Grenzen aangeven en oefenen met Nee zeggen

Een wat langere video met 2 onderwerpen die veel met elkaar te maken hebben. Want als je je grens hebt gevoeld, zul je vervolgens nee moeten gaan zeggen.

Uitleg video en aanvullingen

We gaan nu kijken hoe je je grenzen kan aangeven en kan voelen, want daar begint het natuurlijk mee. Want hoe merk je nu dat er over jouw grens gegaan wordt door een ander of door jezelf? Je kan natuurlijk zelf ook teveel werk op je nemen, waardoor je in het nauw komt.

Dus hoe merk je dat nu?
Je merkt het doordat je boos wordt. Boosheid is het signaal dat er over jouw grens gegaan wordt, dus het kan zijn dat je in één keer voelt dat je boos wordt. Dan is het heel helder waar de grens ligt, dan weet je, dit is een stap te ver voor mij. Maar het kan ook zijn dat je voelt dat je chagrijnig wordt. Je bent wat aan het mopperen, je voelt het borrelen in je buik. Je bent ontevreden over iets. En dat is ook een signaal van hé, hier wordt over mijn grens gegaan. Dan is het zaak om je verantwoordelijkheid te nemen voor jouw gevoel, want dit is geen prettig gevoel, en je grenzen  aan te geven door waarschijnlijk nee te zeggen of dingen uit te besteden of dingen anders te regelen. Of als je zelf over je grenzen gaat om te stoppen met wat je doet en te pauzeren.

Oefening 1
We gaan een praktisch oefeningetje doen, om te kijken hoeveel ruimte jij nodig hebt. Neem mij als meetpunt van de rand van jouw cirkel, dus jouw grens eigenlijk. En sta maar eens op en ga langzaam achteruit. Ja, in de benen of als je een stoel met wieltjes hebt, kun je achteruit rollen maar staan is  denk ik makkelijker. Loop langzaam naar achteren en kijk wanneer de afstand tussen ons klopt voor jou. Wanneer heb je genoeg ruimte? En beschouw die als of die als een cirkel om je heen zit. Vind een punt waarvan je denkt, nou, zo is het oké, zo dichtbij mag je wel komen.

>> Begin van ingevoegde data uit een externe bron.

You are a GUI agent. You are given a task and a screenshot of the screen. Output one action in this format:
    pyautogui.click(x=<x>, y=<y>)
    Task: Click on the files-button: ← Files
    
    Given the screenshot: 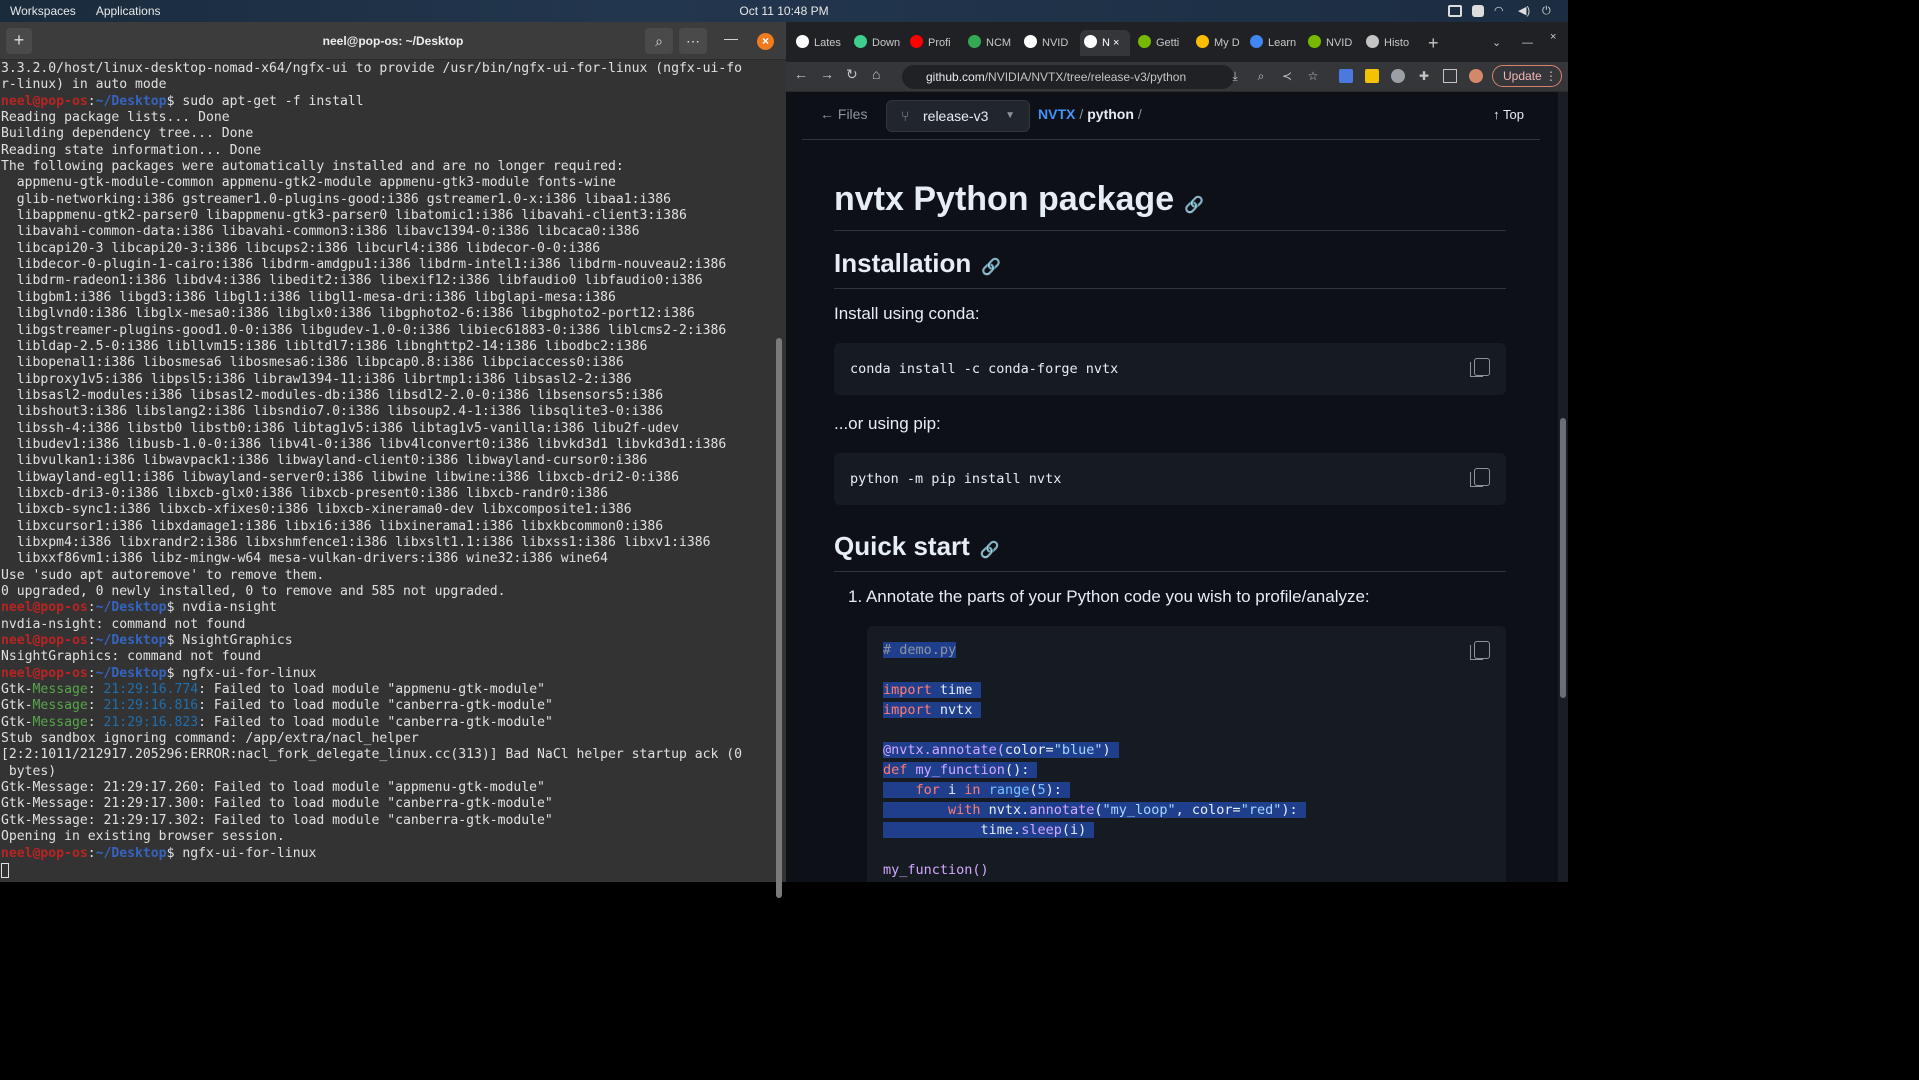 What is the action you would take?
    pyautogui.click(x=844, y=114)
    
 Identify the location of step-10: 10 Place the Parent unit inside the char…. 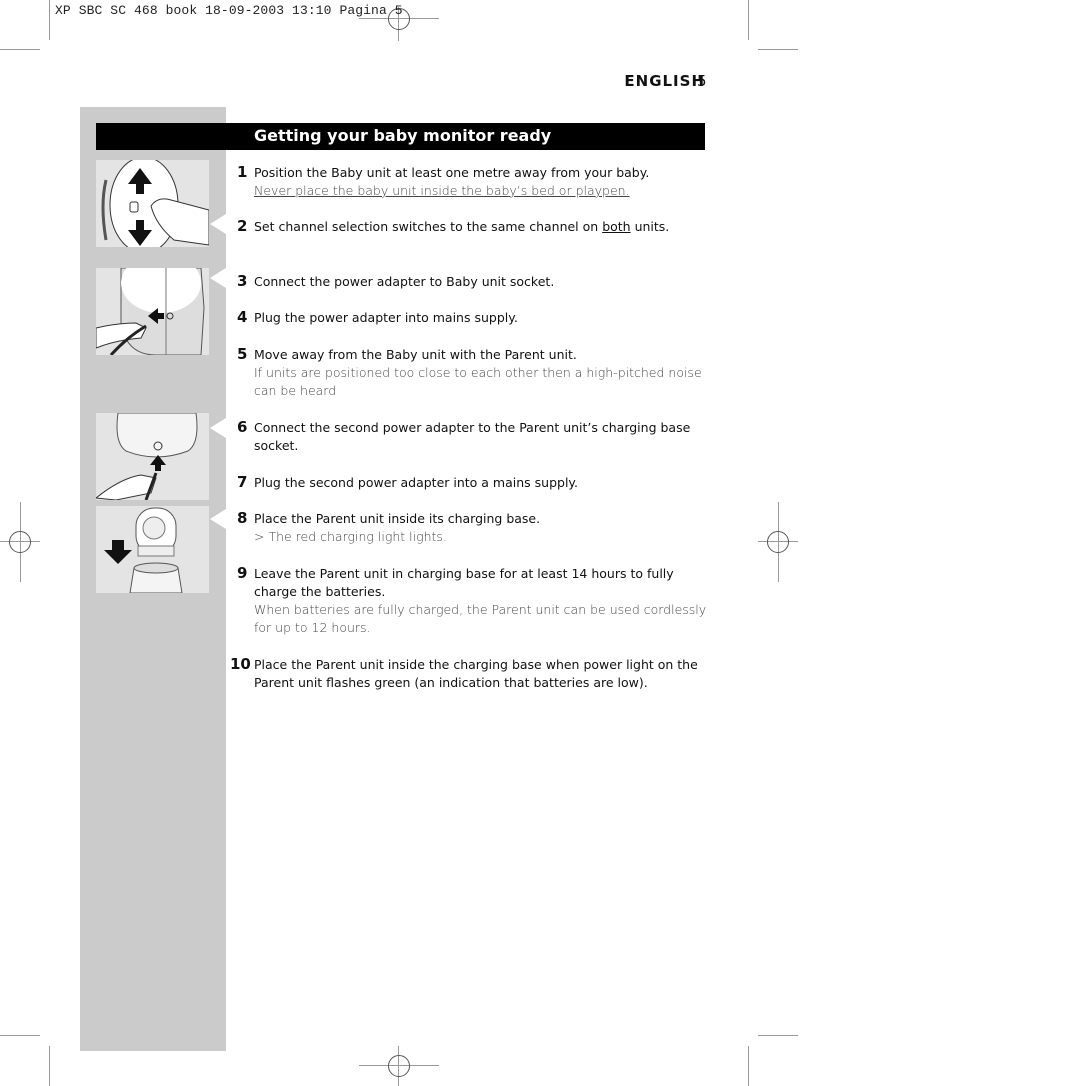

Voor jou is de grens nu  helder, maar ik zie die natuurlijk niet, dus ik kan gewoon over jouw grens heen komen. Dus ik zet een stap naar voren. Dat kan ik nu niet, dus doe jij maar een stap naar voren. En, kijk wat er dan gebeurt. Waarschijnlijk voelt dit niet prettig. Wat ga je dan doen als er iemand jouw cirkel in komt? Doe je een stap naar achteren? Zo van, ik neem mijn cirkel wel mee. Ik ga dit even uit de weg. Of geef je je grens aan? Zeg je:” Ik vind dit niet prettig.” Of denk je ah, ik heb wel iets minder ruimte nodig. Dat is wel oké, ja, ik kan wel met iets minder ruimte toe. Nou, je voelt hem al aankomen. Dat kun je wel even doen, en achteruit stappen, dat kan ook wel een keer. Maar uiteindelijk kom je in de knel, want je doet jezelf tekort. Dus wat de bedoeling is, is dat je opkomt voor de grenzen van jouw cirkel. Dus dat jij gaat zeggen, oké, dit vind ik niet fijn, stop. Dit moeten we anders doen.

En dit in niet alleen van toepassing op jouw persoonlijke ruimte, maar ook op je werkdruk. Als je een hoge werkdruk hebt, veel taken, dan voel je dat gebrek aan ruimte ook. Dat is benauwend. Je hebt dan niet genoeg ruimte/tijd om je werk goed te doen. Dan moet je voor jezelf opkomen, en aangeven dat je teveel taken hebt. Er moet dan iets af, want zo is het niet reëel.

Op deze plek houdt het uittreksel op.